Required action
Output, word for word, every line from the line with "Blog Posts (123, 1844)" through the final line of the data below.

Data provided
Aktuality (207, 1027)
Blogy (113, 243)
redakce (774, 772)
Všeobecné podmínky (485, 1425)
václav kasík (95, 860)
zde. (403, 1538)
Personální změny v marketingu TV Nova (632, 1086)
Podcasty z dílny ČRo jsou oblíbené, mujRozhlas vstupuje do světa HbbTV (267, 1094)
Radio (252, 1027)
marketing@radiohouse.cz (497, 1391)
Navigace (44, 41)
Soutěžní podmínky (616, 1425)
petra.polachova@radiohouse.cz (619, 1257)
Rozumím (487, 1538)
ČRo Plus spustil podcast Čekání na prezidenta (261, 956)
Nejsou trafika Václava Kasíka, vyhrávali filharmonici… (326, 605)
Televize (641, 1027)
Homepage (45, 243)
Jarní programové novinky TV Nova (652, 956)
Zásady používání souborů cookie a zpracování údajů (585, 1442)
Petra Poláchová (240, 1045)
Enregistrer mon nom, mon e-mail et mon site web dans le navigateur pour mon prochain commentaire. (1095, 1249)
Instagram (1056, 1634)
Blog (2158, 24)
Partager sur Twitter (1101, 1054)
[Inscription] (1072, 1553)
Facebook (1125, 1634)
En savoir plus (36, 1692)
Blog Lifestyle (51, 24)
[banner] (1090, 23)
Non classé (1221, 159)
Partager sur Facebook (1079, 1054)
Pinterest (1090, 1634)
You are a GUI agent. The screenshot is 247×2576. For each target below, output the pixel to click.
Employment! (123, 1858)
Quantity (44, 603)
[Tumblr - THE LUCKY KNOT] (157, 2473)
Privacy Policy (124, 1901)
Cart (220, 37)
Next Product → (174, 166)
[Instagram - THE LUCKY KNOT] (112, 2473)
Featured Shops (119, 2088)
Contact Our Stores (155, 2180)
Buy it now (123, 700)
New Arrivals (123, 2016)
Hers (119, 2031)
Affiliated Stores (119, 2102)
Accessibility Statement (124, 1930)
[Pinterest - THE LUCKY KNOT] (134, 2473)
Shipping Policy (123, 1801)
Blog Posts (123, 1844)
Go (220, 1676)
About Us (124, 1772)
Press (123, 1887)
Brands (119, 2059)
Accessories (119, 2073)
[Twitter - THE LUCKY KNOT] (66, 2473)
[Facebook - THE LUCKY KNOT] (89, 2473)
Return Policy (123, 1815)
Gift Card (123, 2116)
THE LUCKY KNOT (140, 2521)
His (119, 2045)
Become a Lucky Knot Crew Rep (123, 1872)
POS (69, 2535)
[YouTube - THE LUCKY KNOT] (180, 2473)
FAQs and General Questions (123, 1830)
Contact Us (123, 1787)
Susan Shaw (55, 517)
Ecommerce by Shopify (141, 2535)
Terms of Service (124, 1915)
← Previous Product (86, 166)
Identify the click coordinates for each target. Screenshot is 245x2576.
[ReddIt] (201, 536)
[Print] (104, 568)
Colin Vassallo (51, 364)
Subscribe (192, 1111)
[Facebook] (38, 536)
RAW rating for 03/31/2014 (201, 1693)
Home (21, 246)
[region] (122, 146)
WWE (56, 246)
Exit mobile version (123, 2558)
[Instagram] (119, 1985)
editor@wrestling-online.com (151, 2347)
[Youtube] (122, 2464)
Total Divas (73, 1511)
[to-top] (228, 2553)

Response area
Blog Posts (123, 1844)
Go (220, 1676)
About Us (124, 1772)
Press (123, 1887)
Brands (119, 2059)
Accessories (119, 2073)
[Twitter - THE LUCKY KNOT] (66, 2473)
[Facebook - THE LUCKY KNOT] (89, 2473)
Return Policy (123, 1815)
Gift Card (123, 2116)
THE LUCKY KNOT (140, 2521)
His (119, 2045)
Become a Lucky Knot Crew Rep (123, 1872)
POS (69, 2535)
[YouTube - THE LUCKY KNOT] (180, 2473)
FAQs and General Questions (123, 1830)
Contact Us (123, 1787)
Susan Shaw (55, 517)
Ecommerce by Shopify (141, 2535)
Terms of Service (124, 1915)
← Previous Product (86, 166)
Identify the click coordinates for each target. Screenshot is 245x2576.
[ReddIt] (201, 536)
[Print] (104, 568)
Colin Vassallo (51, 364)
Subscribe (192, 1111)
[Facebook] (38, 536)
RAW rating for 03/31/2014 (201, 1693)
Home (21, 246)
[region] (122, 146)
WWE (56, 246)
Exit mobile version (123, 2558)
[Instagram] (119, 1985)
editor@wrestling-online.com (151, 2347)
[Youtube] (122, 2464)
Total Divas (73, 1511)
[to-top] (228, 2553)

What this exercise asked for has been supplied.